Most modern operating systems, particularly virtualization hypervisors, support NUMA because in the latest server designs a processor is attached to a memory controller: therefore, half the memory belongs to one processor, and half belongs to the other processor. If a core needs to access memory that resides in another processor, a longer latency period is needed to access that part of memory. Operating systems and hypervisors recognize this architecture and are designed to reduce such trips. For hypervisors such as those from VMware and for modern applications designed for NUMA, keep this option enabled.

Virtual NUMA

When virtual NUMA is enabled, two NUMA nodes are created per physical CPU socket without changing memory controller and channel interleaving and LLC grouping. Virtual NUMA mode provides a potential memory bandwidth advantage. The latency between these two virtual NUMA nodes is identical to its local latency. The BIOS options are enabled and disabled. By default, this option is disabled.

Memory RAS Configuration

Memory RAS (Reliability, Availability, and Serviceability) configuration refers to the settings and features within a computer system that enhance its ability to detect and correct memory errors, ensuring data integrity and system uptime. Key aspects include error detection and correction mechanisms like ECC, and redundancy features like memory mirroring and sparing, as well as features like Post Package Repair (PPR).

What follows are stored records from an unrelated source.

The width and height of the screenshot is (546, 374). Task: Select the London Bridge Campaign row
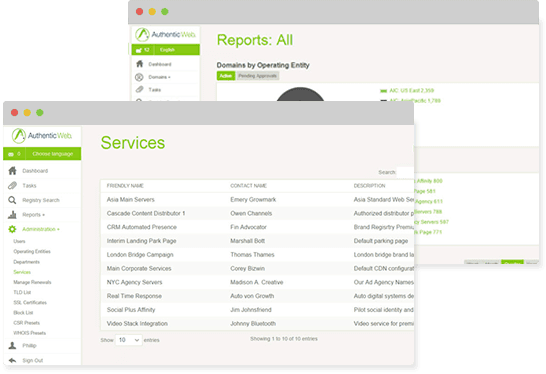click(x=257, y=255)
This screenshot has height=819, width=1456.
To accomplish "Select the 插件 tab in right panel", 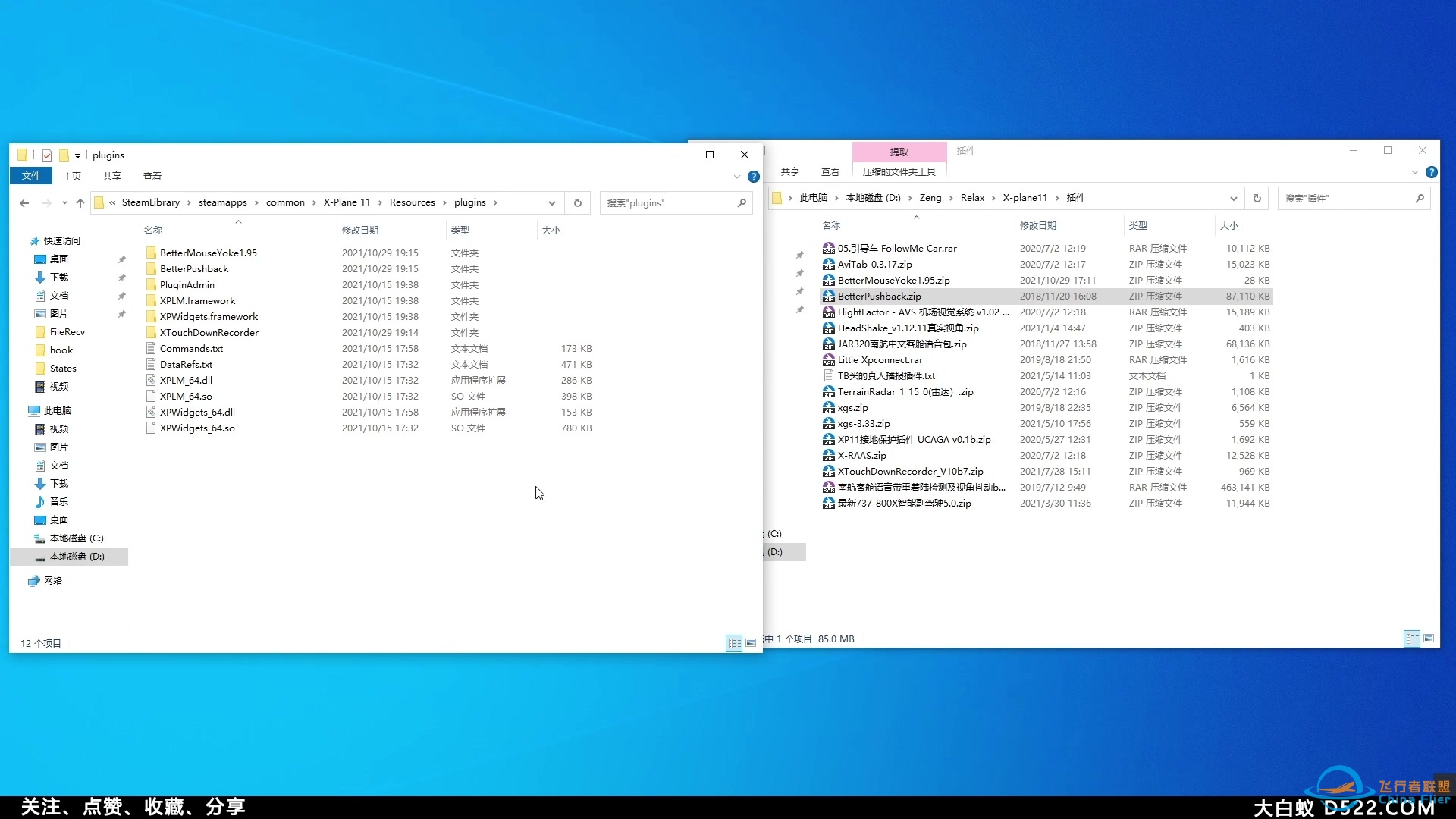I will (x=965, y=150).
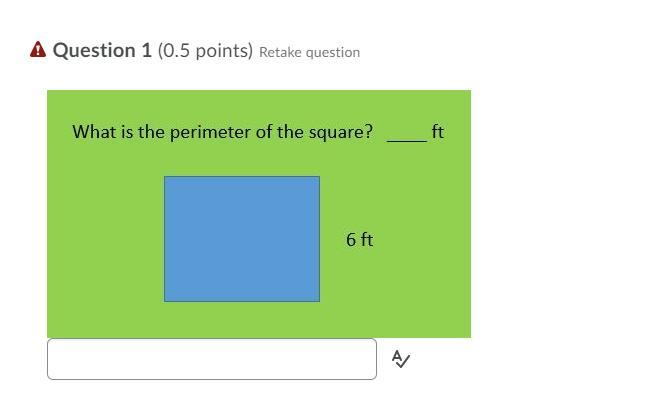
Task: Click the Retake question link
Action: click(309, 52)
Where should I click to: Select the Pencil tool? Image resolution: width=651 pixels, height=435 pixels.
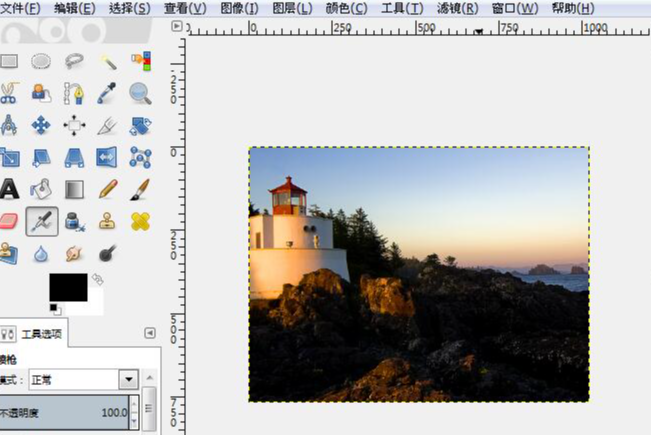pyautogui.click(x=107, y=188)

The setting can be either of the following:

● ADDDC Sparing: System reliability is optimized by holding memory in reserve so that it can be used in case other DIMMs fail. This mode provides some memory redundancy, but does not provide as much redundancy as mirroring.

● Maximum Performance: Optimizes the system performance and disables all the advanced RAS features.

● Mirror Mode 1LM: Mirror Mode 1LM will set the entire 1LM memory in the system to be mirrored, consequently reducing the memory capacity by half. This mode is used for UCS M5 and M6 blade servers.

● Partial Mirror Mode 1LM: Partial Mirror Mode 1LM will set a part of the 1LM memory in the system to be mirrored, consequently reducing the memory capacity by half. This mode is used for UCS M5 and M6 blade servers.

Note: For the optimal balance of performance and system stability, you should use the platform default. ADDDC sparing will incur a small performance penalty for memory-intensive workloads.

Patrol scrub

You can specify whether the system actively searches for, and corrects, single-bit memory errors even in unused portions of the memory on the server.

The setting can be either of the following:

● Disabled: the system checks for memory Error-Correcting Code (ECC) errors only when the CPU reads or writes a memory address.

● Enable at End of POST: the system periodically reads and writes memory searching for ECC errors. If any errors are found, the system attempts to fix them. This option may correct single-bit errors before they become multiple-bit errors, but it may adversely affect performance when the patrol-scrub process is running.

Power and performance configuration

Enhanced CPU performance

This BIOS option helps users modify the enhanced CPU performance settings. When it is enabled, this option adjusts the processor settings and enables the processor to run aggressively, which can improve overall CPU performance, but may result in higher power consumption. Values for this BIOS option can be auto or disabled. By default, the enhanced CPU performance option is disabled.

Note: This BIOS feature is applicable for benchmarks purposes only and is not recommended for any production workloads. When this option is enabled, we highly recommend setting the fan policy at Maximum Power.

Energy-efficient turbo mode

The energy-efficient turbo mode BIOS option allows you to control whether the processor uses an energy-efficiency based policy. In this operation mode, a processor’s core frequency is adjusted within the turbo-mode range based on workload.

When energy efficient turbo is enabled, the CPU’s optimal turbo frequency will be tuned dynamically based on CPU utilization. The power performance bias setting also influences energy-efficient turbo.

By default, this option is disabled.

Intel Turbo Boost Technology

Intel Turbo Boost Technology depends on Intel SpeedStep: if you want to enable Intel Turbo Boost, you must enable Intel SpeedStep first. If you disable Intel SpeedStep, you lose the capability to use Intel Turbo Boost.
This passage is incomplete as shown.